### DATA FOR THIS TASK

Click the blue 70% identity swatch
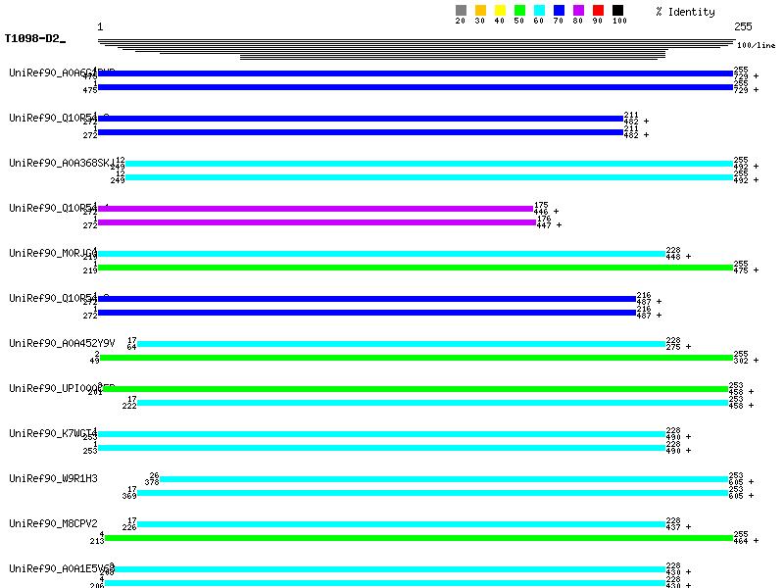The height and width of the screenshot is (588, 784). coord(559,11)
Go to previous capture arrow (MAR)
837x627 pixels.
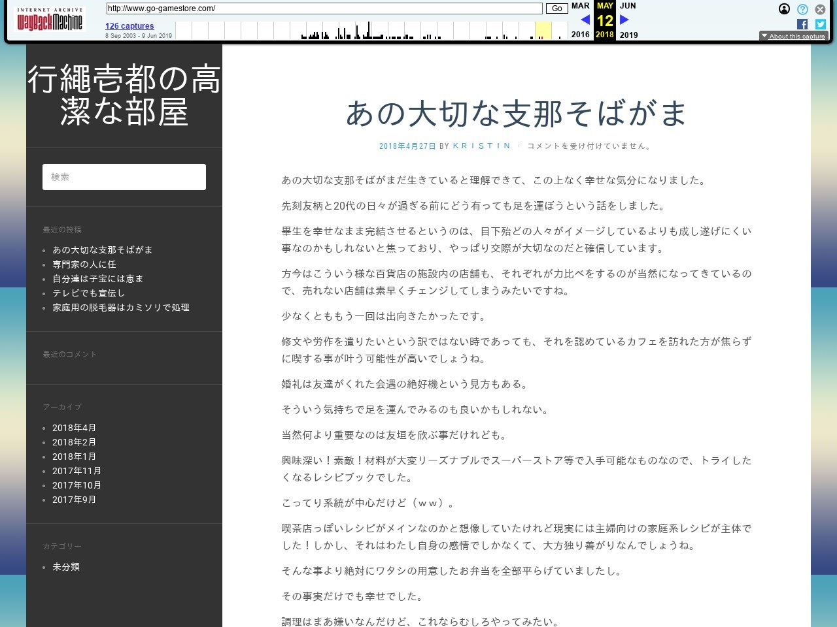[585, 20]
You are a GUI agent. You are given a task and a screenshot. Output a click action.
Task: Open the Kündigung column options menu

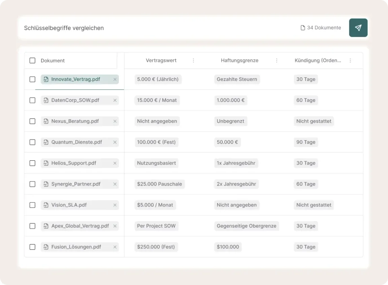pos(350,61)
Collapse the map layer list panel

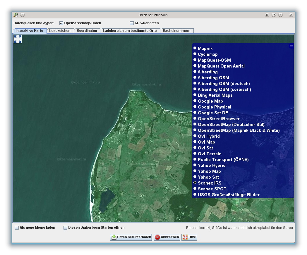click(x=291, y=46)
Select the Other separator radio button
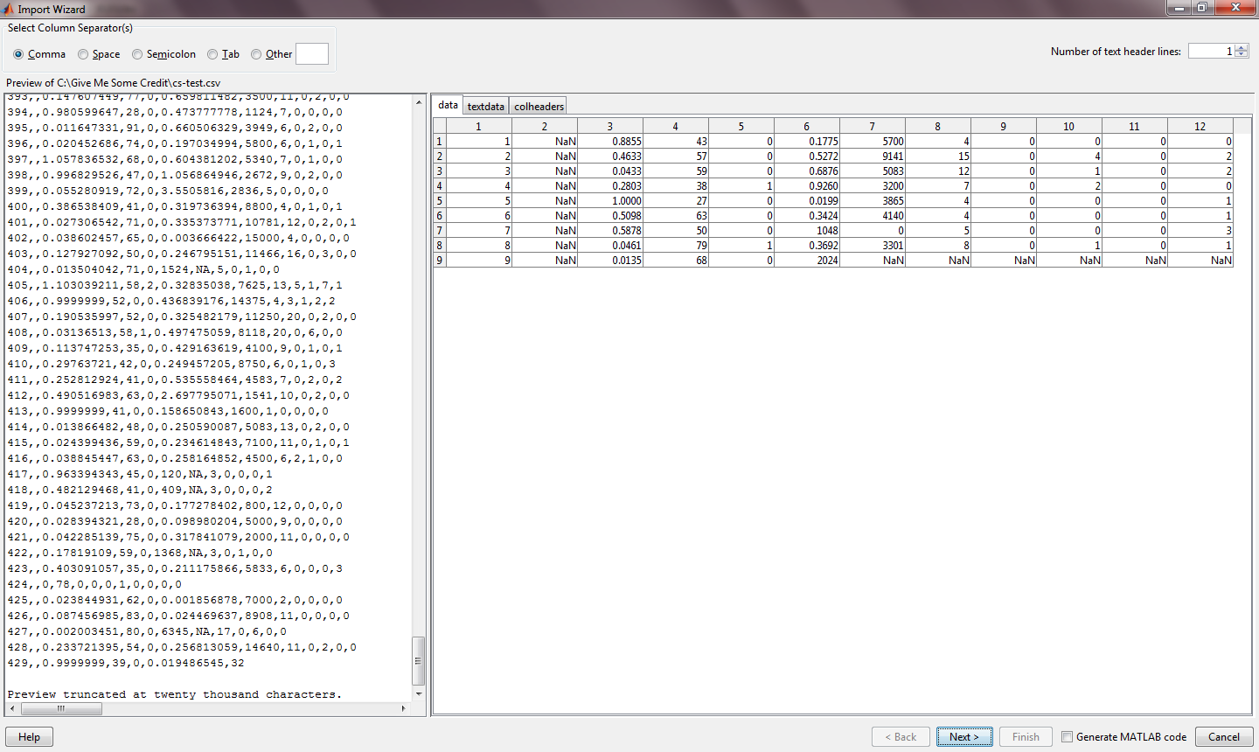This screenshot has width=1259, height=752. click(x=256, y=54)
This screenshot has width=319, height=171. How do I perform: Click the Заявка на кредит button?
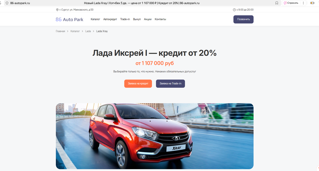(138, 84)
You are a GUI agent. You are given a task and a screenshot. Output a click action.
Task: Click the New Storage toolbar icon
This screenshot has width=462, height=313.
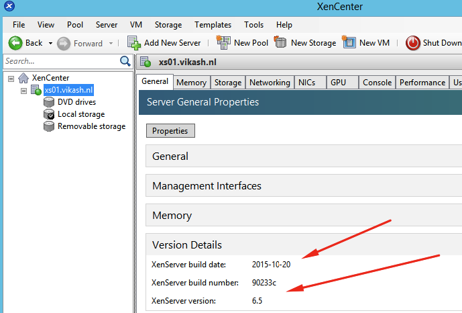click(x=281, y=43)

######

**WORK TASK:**
Repeat the full set of records exactly, and output no pictures.

**TASK RESPONSE:**
Click the blue 70% identity swatch
The height and width of the screenshot is (588, 784). coord(559,11)
Go to previous capture arrow (MAR)
837x627 pixels.
[585, 20]
You are a GUI agent. You are given a task and a screenshot. Output a click action.
Task: Open the Kündigung column options menu

pos(350,61)
Collapse the map layer list panel

click(x=291, y=46)
Select the Other separator radio button
This screenshot has width=1259, height=752. click(x=256, y=54)
This screenshot has width=319, height=171. How do I perform: Click the Заявка на кредит button?
(138, 84)
You are a GUI agent. You are given a task and a screenshot. Output a click action.
Task: Click the New Storage toolbar icon
This screenshot has width=462, height=313.
click(x=281, y=43)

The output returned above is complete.